WHAT TO DO »
In the material below, please retype the lines from the very first through the one with "[Facebook] (35, 1656)", exactly and without pictures.

============

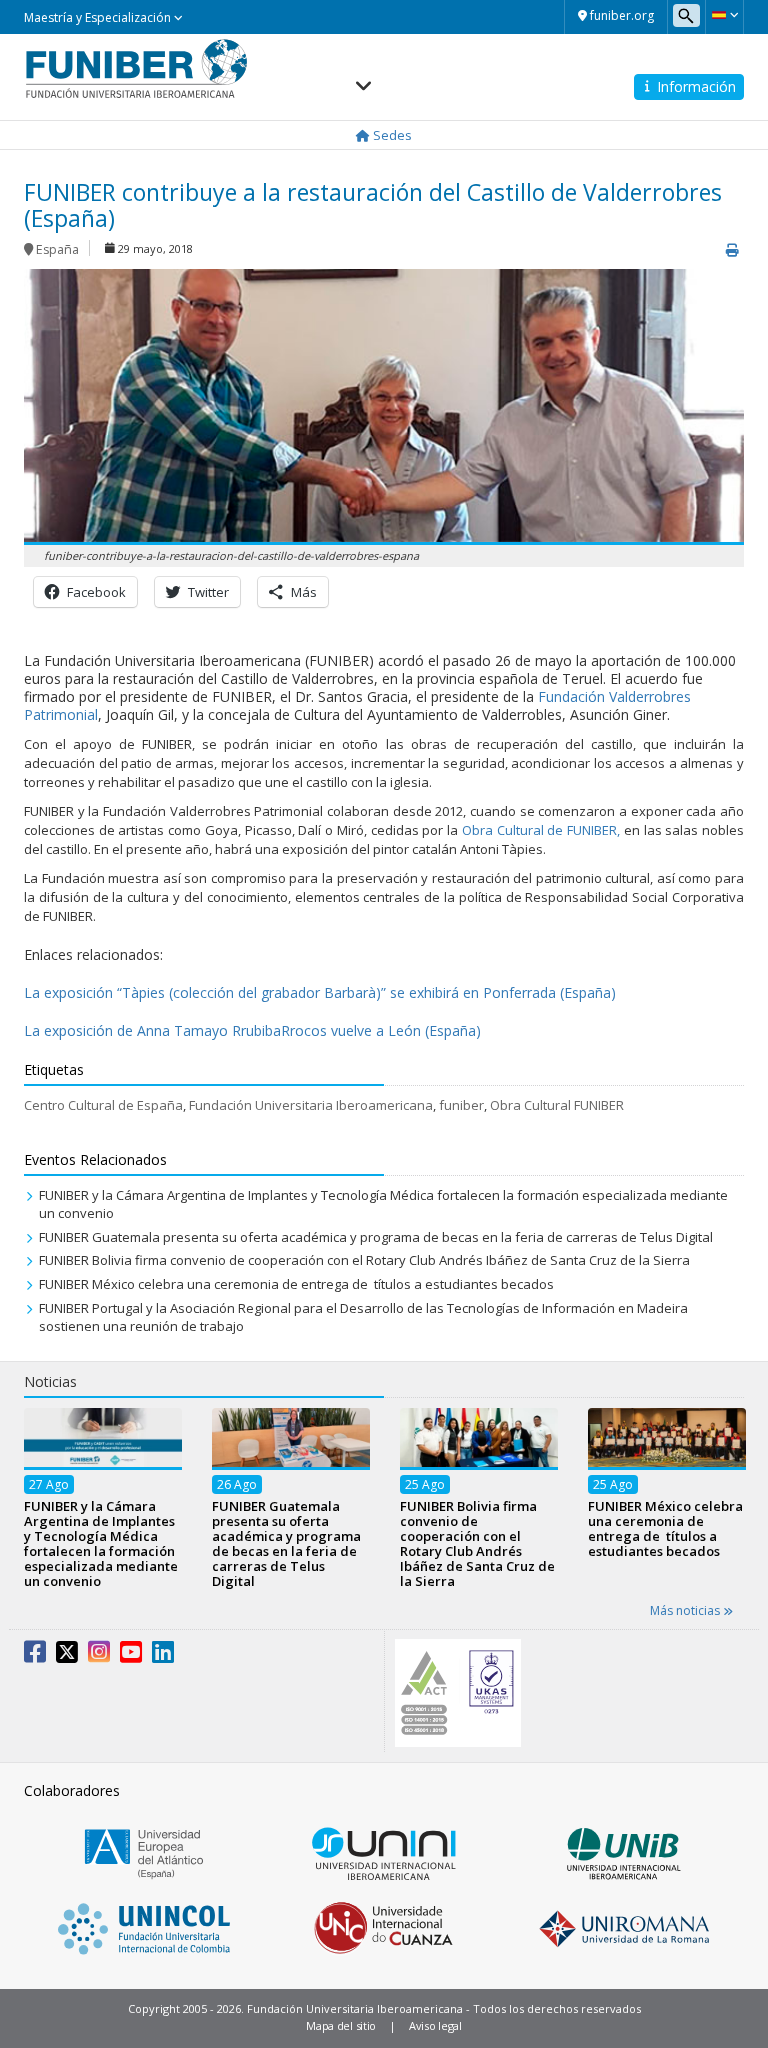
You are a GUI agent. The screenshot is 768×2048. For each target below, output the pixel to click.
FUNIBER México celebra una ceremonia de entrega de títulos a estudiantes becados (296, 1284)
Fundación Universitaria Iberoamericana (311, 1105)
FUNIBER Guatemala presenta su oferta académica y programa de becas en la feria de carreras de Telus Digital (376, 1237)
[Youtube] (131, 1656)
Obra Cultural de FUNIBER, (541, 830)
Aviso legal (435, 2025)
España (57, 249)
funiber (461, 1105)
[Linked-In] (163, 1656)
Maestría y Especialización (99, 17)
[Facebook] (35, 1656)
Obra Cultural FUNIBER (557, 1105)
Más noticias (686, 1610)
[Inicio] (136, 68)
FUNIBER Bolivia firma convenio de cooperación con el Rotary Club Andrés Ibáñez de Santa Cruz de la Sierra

============

WRITTEN ANSWER »
You are a GUI agent. The screenshot is 768×2048. For each target below, output the pixel to click.
FUNIBER México celebra una ceremonia de entrega de títulos a estudiantes becados (296, 1284)
Fundación Universitaria Iberoamericana (311, 1105)
FUNIBER Guatemala presenta su oferta académica y programa de becas en la feria de carreras de Telus Digital (376, 1237)
[Youtube] (131, 1656)
Obra Cultural de FUNIBER, (541, 830)
Aviso legal (435, 2025)
España (57, 249)
funiber (461, 1105)
[Linked-In] (163, 1656)
Maestría y Especialización (99, 17)
[Facebook] (35, 1656)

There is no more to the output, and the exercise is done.